_Brano citato:_
※ ※ ※

Stamattina, 4 novembre 2012, sono tornata a Fossa, un borgo
dell’Aquilano terremotato: 1308 giorni dal sisma.
Lungo la strada che porta in paese, l’immancabile via Roma,
ho visto case ben ristrutturate e abitate. Anche il forno, attivo. Ma ben presto
sono arrivate le transenne. Si possono aggirare, inerpicandosi per vicoli e scalette,
e si giunge nel silenzio, quello freddo, che fa male. Ho scattato delle foto e
le ho montate nel video qui sotto, senza alcuna colonna sonora, che non ce ne
sono. E’ così davvero. Ho fotografato
molti gatti, tutti belli e grassocci: ho visto un signore del paese che fa il
giro dei vicoli a portare loro il cibo.
Come tanti altri borghi, Fossa mi sta nel cuore. Forse perché
la frequentavo spesso; ci arrivavo in bicicletta con i figli. Ed ho tanti
ricordi, persino quello di averci accompagnato un cugino di Deborah, John, come
lei originario di Fossa; e di averlo portato a visitare la piccola chiesa di Santa Maria ad Cryptas, ne rimase estasiato. Chi, poi, non l’ha mai ammirata dall’alto? Chi
non ricorda le sagre, le feste, le iniziative culturali, il suo pane, il suo
caseificio?

※ ※ ※

_Breve quesito:_
Indica se ciascuna affermazione concorda con il brano su Fossa, rispondendo sì o no e citando alla lettera le parole del brano che decidono. (a) Lungo via Roma ci sono case ristrutturate in cui vive qualcuno. (b) Il video con le foto ha una colonna sonora. (c) I gatti fotografati nel borgo sono magri.

(Dati memorizzati)

※ ※ ※

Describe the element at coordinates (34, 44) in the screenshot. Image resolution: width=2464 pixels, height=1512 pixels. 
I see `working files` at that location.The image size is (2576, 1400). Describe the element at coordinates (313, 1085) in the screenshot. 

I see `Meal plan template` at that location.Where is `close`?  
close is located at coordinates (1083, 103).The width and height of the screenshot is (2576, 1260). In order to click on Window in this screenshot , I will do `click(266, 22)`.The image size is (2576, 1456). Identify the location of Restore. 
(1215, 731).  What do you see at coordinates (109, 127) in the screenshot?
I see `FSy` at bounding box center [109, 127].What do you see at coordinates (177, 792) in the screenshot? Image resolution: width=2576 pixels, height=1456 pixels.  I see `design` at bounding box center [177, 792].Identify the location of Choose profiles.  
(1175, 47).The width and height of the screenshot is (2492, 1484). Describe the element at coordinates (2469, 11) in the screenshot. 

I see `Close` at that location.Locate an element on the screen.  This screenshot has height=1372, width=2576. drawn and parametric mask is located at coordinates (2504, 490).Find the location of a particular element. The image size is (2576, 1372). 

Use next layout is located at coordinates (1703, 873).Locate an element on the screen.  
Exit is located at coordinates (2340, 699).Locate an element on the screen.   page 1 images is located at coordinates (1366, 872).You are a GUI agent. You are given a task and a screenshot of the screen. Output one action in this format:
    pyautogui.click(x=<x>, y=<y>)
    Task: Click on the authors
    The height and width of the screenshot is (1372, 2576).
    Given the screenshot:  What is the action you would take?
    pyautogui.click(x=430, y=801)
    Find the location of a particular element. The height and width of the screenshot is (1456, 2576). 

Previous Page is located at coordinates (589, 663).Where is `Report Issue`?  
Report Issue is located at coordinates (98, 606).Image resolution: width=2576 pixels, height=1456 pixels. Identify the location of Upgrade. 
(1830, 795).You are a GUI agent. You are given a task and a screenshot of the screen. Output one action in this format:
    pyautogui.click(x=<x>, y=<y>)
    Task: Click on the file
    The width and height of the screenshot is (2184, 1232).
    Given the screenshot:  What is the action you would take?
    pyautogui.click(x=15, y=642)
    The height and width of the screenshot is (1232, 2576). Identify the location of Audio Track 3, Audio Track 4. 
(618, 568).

※ ※ ※

_Risposta scritta:_
(a) Sì: "ho visto case ben ristrutturate e abitate".
(b) No: "senza alcuna colonna sonora".
(c) No: "tutti belli e grassocci".